Abstract

MUSCADE project will focus on three items involved into city sustainable development : energy, city structure, and climate change. These items are closely linked to each others, at both global and local scales : energy is a major source of green gazes anthropogenic emissions, that cause global climate warming ; and this global warming is reinforced at local scale by urban heat island creation, due to city morphology and expansion.

Given world Kyoto protocol, EU’s climate change package, and French “Grenelle de l’environnement”, urban planners are faced to concretes questions :
 what will be the microclimate in a growing city ?
 What will be the energy demand to ensure resident thermal comfort ?
 What will be CO2 emissions ?
 How to define renewable energies decentralized production patterns?
 How to adapt the urban structure to climate change ?

This project aims to study Paris urban area, and consider the XXIst century time scale, taking into account urban structure modification inertia and climate change timescale. A numerical modelling framework will be used to study key urban processes and their interactions, at building scale, block scale, and city scale. Models will be driven by coupled scenarios including climate change, socio-economic, land-use, building materials as well as local and renewable energies potential.

NEDUM model, from CIRED, will simulate urban expansion for an ideal and simplified city. As the model is driven by socioeconomic mechanisms, still valid on the very long term, NEDUM is well suitable for 2100 projections – whereas other detailed models, like TRANUS, apply for short or medium term projections. Within MUSCADE project, a 2D version will be developed to include spatial density of activities and then more closely represent a real city. ESO will perform an analysis of Paris’s past expansion in order to validate the 2D model.

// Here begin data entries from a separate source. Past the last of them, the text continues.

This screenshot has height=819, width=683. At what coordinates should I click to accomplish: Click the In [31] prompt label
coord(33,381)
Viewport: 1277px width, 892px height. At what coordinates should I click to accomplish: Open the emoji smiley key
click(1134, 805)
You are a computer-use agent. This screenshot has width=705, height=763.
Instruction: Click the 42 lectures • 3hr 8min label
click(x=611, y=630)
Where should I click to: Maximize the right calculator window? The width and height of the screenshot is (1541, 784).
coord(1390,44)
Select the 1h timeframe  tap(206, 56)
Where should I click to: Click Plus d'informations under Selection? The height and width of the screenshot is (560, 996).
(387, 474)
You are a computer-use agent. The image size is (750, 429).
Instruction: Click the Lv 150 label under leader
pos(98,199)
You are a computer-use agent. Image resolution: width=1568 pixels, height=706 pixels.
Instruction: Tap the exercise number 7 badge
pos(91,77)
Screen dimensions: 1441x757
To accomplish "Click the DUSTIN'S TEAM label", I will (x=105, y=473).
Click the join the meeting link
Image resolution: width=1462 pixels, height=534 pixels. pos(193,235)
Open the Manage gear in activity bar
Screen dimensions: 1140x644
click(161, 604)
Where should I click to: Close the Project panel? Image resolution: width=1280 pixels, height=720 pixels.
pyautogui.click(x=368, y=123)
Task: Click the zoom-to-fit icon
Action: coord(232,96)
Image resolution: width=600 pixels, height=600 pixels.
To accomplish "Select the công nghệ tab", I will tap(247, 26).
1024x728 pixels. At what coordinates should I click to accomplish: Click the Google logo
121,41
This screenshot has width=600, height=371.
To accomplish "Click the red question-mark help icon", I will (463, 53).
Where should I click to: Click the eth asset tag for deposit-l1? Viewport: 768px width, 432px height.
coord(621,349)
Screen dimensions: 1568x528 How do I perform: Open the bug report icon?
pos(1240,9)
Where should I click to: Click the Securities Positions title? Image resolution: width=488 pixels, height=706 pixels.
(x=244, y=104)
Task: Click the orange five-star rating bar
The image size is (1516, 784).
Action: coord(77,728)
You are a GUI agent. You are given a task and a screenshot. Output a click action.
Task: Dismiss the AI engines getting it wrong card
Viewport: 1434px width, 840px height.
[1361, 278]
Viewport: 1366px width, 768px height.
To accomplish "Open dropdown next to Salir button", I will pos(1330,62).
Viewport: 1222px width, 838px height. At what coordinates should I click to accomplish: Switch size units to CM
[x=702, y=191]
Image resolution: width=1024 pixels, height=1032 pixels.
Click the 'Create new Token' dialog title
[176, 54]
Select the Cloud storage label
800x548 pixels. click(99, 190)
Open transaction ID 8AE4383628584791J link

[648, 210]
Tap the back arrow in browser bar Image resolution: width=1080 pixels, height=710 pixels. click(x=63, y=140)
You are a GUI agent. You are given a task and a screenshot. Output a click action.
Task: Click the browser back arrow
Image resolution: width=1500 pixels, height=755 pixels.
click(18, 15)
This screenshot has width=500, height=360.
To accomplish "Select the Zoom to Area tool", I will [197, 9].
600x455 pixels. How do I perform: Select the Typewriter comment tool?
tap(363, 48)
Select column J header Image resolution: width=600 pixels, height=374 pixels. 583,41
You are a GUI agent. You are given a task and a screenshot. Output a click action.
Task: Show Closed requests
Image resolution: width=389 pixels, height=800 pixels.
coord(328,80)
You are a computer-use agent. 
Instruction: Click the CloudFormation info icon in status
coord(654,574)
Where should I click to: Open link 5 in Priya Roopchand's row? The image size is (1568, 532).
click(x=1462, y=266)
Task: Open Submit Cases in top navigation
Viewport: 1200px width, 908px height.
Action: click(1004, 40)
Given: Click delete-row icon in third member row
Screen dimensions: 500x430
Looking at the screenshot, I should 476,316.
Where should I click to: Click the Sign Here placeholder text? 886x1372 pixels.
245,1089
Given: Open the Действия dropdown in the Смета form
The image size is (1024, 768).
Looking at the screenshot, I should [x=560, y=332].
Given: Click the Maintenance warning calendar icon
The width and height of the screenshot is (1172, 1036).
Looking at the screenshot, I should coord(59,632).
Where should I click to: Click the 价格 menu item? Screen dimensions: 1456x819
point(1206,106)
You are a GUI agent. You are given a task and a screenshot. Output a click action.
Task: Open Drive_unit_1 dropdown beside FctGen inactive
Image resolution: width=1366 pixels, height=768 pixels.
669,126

A zonal model will be used for parametric building energy simulation. Integrated into SALOME framework by CSTB, this model, including thermal gains, losses and exchanges, will allow to study various buildings configurations. At the block level, SIG MORPHOLOGIC modelling framework from LRA-GRECAU will simulate block’s morphology impact on energy parameters as well as interactions between local energy production and microclimate parameters.

TEB model from CNRM will then be improved with data from building and sector studies. TEB is the GAME urban climate and energy numerical model, and will be used as a framework to integrate all functions developed within this project; it will provide overall answers to urban energy and climate change issues addressed within the MUSCADE project. Major TEB improvements will apply to glazing, green roofs , roads direction, and coupling between microclimate and local energy production. From GIEC climate models, we will develop an innovative method to build urban heat island local structure, in interaction with TEB.

The developed framework will then perform simulations from today to 2100. For each scenario, including projections of Paris’ area expansion, we expect results on buildings global energy demand, potential local energy production, urban microclimate including impacts for resident discomfort, and CO2 emissions. Socioeconomic terms will also be simulated (housing access, transportation cost and duration, productive capital), in order to identify sustainable adaptation strategies for cities to climate change.

This study mainly considers energy related to buildings, representing 44% of total final energy demand, but will also take into account some others parameters, as energy and emissions due to transportation, to state the domain of validity of simulation results.

This project is intended to open new interdisciplinary research areas on sustainable cities and to increase urban planners awareness on energy issues within the city, given the climate change. By identifying leverages, the framework could also help future decisions concerning buildings, local energy production, and urban regulations.